(Task brief): Starting at the line that contains "is (841, 1024)." and stopping after the line that contains "I will pos(435,44).", reproduce those records, requests included, with every coordinate in the answers multiplied by 1.5 and rounded to a whole number, halves rounded up. Leave all numbers in the requests unchanged.

Records for locating text and elements
----

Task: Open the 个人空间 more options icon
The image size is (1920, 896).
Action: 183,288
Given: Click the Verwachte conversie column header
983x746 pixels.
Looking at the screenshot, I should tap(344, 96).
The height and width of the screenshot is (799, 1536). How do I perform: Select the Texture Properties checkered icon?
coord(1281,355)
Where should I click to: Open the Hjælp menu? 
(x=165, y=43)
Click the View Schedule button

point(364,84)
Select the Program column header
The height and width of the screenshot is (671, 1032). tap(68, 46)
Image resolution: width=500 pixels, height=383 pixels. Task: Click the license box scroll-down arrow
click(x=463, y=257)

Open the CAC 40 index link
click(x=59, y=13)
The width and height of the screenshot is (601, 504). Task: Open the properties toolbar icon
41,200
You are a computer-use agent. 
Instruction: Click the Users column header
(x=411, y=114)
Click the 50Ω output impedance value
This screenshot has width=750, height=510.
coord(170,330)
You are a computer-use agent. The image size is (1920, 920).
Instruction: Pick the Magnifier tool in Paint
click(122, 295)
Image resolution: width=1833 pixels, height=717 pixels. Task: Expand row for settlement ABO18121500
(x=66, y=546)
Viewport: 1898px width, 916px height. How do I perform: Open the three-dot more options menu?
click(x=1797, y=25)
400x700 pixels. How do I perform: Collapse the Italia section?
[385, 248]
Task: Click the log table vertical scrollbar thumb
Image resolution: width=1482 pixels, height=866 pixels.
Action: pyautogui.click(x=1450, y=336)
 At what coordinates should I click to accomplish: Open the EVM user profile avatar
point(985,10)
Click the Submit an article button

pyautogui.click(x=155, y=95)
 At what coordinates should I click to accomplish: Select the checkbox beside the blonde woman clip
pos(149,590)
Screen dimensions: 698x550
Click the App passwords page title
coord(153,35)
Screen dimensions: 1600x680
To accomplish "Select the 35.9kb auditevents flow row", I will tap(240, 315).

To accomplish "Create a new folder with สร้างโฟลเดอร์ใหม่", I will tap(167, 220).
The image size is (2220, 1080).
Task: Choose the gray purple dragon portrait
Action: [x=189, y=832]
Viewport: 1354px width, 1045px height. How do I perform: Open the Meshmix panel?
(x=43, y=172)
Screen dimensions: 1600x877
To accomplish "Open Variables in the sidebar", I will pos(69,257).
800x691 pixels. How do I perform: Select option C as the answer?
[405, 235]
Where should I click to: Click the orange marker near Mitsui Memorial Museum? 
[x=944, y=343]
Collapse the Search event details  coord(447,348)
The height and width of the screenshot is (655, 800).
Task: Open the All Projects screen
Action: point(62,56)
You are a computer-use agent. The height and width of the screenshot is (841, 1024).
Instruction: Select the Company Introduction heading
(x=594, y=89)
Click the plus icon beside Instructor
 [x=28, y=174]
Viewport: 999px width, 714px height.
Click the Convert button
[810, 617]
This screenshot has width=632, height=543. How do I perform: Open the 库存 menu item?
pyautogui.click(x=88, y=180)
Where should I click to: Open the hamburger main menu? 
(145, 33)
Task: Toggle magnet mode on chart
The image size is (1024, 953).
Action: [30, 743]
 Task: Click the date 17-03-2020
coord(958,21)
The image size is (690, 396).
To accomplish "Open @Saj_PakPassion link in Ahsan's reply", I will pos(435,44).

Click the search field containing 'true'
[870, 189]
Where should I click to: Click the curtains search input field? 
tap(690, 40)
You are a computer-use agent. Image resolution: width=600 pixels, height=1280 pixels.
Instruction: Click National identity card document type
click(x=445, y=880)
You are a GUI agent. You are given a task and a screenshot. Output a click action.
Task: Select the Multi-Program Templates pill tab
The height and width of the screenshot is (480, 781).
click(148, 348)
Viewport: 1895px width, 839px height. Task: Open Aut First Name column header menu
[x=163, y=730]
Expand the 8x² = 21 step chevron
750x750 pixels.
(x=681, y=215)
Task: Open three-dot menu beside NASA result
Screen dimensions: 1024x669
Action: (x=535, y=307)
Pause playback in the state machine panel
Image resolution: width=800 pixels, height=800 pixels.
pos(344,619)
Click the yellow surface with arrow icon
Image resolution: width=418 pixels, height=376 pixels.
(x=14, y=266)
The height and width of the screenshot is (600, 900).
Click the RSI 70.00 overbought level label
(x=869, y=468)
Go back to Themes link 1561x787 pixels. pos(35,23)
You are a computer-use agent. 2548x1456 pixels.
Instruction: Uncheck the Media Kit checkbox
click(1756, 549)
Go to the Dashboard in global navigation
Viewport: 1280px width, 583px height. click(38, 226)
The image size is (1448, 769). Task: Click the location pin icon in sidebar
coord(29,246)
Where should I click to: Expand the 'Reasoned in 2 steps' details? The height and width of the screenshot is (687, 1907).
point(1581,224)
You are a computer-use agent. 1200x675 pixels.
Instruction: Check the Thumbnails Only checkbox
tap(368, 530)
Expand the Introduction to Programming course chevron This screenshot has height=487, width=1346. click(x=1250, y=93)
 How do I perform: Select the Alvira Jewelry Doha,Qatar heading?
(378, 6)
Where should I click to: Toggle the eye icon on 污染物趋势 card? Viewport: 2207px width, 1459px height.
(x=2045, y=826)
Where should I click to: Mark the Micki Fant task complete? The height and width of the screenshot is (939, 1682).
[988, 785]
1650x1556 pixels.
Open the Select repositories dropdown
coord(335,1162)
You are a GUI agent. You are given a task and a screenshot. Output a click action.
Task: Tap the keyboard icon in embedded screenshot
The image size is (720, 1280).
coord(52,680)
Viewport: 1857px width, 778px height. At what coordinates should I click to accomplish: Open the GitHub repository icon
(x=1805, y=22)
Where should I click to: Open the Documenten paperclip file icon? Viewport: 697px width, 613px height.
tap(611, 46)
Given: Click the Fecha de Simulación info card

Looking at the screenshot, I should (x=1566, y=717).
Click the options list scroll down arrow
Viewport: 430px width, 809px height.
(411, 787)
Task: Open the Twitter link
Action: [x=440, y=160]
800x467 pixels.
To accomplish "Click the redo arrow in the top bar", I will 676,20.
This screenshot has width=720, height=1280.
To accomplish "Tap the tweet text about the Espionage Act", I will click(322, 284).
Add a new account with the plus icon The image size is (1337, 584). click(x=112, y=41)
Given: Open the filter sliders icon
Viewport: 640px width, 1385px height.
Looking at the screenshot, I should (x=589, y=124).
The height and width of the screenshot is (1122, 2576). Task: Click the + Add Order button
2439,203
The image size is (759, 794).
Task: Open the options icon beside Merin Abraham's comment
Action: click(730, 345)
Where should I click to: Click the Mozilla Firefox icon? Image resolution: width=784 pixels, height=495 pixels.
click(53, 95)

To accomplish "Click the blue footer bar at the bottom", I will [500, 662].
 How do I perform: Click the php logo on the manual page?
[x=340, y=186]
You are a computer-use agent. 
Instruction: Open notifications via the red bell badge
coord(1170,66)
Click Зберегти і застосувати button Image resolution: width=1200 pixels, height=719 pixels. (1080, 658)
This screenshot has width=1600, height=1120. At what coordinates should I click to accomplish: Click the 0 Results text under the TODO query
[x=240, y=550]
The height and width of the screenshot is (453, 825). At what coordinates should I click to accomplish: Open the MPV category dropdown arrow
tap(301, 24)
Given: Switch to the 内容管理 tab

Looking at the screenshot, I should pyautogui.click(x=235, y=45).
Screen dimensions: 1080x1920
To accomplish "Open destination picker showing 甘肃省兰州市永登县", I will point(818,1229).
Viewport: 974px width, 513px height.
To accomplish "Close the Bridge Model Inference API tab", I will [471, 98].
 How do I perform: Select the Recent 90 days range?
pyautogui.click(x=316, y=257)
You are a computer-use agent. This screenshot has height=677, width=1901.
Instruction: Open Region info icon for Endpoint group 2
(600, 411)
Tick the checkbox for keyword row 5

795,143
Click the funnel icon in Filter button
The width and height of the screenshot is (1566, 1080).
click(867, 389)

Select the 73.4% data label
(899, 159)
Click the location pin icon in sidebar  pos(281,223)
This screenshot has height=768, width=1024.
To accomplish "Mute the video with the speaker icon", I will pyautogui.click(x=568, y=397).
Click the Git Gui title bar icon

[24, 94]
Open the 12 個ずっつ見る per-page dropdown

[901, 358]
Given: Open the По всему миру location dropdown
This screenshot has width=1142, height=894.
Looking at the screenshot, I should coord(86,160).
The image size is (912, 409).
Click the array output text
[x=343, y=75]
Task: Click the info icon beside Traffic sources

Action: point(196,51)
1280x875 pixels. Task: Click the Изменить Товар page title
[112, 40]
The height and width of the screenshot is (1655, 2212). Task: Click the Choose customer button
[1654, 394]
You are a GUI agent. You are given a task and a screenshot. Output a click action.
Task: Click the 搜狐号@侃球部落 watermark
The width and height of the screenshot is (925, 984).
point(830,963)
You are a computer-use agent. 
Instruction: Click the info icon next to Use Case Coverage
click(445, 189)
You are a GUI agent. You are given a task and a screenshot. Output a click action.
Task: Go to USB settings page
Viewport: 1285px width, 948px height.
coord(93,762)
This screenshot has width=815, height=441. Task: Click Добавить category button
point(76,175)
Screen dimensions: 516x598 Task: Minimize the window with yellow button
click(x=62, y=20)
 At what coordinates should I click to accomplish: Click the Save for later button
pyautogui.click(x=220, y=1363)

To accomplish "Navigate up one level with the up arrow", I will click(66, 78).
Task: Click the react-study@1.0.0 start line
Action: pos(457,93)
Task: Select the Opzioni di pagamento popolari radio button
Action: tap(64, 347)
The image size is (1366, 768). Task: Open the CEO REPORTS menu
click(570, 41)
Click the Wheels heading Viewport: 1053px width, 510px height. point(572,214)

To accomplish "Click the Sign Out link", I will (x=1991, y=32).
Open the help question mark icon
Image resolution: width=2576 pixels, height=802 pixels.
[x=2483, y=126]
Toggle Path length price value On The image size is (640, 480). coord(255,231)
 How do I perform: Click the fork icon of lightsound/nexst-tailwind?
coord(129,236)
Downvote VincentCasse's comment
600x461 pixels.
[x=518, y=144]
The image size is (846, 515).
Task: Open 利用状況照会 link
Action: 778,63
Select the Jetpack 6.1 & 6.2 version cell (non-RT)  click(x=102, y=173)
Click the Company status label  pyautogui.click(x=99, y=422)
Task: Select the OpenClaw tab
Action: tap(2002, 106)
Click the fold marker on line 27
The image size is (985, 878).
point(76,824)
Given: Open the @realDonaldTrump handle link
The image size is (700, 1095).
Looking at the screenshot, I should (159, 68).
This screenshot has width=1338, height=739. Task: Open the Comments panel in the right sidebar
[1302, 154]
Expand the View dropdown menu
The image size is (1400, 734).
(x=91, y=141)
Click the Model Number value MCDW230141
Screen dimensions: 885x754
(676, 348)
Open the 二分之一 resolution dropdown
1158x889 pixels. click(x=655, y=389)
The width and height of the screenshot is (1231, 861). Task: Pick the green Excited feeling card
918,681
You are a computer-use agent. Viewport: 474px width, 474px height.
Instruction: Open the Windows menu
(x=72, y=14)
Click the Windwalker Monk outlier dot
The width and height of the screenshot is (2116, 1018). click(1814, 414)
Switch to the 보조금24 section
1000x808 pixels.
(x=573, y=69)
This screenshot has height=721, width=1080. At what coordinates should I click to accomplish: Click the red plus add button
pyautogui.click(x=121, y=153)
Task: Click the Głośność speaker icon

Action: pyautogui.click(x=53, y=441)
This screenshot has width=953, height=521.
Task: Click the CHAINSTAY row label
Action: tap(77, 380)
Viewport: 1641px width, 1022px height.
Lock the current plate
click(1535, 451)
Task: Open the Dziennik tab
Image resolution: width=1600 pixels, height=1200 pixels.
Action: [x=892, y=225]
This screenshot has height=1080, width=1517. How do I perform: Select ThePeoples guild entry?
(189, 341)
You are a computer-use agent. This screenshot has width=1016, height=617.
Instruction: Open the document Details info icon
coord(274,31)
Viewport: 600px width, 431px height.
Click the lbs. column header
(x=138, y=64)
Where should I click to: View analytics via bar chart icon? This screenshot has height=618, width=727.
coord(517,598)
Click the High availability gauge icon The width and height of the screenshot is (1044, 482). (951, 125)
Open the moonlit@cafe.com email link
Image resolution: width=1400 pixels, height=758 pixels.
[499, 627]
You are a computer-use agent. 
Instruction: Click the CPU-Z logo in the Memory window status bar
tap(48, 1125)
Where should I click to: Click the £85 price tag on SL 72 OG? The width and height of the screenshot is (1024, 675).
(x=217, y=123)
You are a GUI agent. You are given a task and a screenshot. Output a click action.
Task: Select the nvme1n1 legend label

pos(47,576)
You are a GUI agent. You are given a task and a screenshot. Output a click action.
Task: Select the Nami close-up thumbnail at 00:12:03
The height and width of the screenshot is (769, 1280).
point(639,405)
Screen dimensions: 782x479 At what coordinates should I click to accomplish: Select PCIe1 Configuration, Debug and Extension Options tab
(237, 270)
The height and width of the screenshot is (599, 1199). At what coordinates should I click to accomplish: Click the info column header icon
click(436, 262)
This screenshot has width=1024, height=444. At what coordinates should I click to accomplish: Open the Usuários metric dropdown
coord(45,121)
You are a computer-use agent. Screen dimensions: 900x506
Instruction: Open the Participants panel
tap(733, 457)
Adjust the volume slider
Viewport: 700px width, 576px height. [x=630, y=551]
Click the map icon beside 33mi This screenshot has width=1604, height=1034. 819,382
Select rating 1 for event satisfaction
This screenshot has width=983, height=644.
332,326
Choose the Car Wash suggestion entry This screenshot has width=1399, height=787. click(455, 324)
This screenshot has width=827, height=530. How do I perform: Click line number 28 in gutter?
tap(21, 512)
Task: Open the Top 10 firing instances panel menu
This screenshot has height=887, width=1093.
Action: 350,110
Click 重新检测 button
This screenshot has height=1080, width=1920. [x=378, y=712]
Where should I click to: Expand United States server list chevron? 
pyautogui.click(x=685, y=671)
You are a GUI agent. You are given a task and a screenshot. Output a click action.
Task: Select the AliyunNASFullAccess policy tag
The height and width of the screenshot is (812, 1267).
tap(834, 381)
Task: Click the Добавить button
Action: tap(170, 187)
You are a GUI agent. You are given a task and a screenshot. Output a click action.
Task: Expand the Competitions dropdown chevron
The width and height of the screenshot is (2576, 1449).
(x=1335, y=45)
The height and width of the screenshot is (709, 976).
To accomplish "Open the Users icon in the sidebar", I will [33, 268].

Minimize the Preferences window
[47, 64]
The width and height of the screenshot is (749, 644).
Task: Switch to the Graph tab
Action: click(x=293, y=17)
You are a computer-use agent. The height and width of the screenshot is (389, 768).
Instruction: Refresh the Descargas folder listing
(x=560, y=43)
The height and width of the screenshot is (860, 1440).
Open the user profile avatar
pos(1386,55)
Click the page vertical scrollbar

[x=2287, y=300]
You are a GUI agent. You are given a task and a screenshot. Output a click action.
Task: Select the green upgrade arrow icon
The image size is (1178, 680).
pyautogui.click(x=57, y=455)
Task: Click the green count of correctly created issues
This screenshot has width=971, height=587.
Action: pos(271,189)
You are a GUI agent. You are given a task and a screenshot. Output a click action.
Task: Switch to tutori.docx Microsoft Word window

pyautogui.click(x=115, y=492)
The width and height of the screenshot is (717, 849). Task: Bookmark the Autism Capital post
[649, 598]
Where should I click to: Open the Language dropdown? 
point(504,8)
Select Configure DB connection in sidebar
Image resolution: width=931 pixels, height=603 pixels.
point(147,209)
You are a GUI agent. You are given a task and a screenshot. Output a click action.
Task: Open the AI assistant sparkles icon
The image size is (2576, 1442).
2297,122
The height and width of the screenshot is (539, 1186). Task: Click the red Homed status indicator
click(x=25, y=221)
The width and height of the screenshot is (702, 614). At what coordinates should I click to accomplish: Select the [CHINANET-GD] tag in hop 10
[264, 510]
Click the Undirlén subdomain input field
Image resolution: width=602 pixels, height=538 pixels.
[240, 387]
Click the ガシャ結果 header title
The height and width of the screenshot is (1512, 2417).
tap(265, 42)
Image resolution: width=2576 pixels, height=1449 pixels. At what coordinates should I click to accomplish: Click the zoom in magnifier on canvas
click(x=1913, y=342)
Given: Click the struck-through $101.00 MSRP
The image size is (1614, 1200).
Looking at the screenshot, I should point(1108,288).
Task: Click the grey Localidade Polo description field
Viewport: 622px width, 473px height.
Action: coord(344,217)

----

(Result):
You are a computer-use agent. The height and width of the screenshot is (841, 1024).
Instruction: Select the Company Introduction heading
(x=891, y=134)
Click the plus icon beside Instructor
 [x=42, y=261]
Viewport: 999px width, 714px height.
Click the Convert button
[1215, 926]
This screenshot has width=632, height=543. How do I perform: Open the 库存 menu item?
pyautogui.click(x=132, y=270)
Where should I click to: Open the hamburger main menu? 
(218, 50)
Task: Toggle magnet mode on chart
The image size is (1024, 953).
Action: [45, 1115]
 Task: Click the date 17-03-2020
coord(1437,32)
The image size is (690, 396).
To accomplish "Open @Saj_PakPassion link in Ahsan's reply", I will pos(653,66).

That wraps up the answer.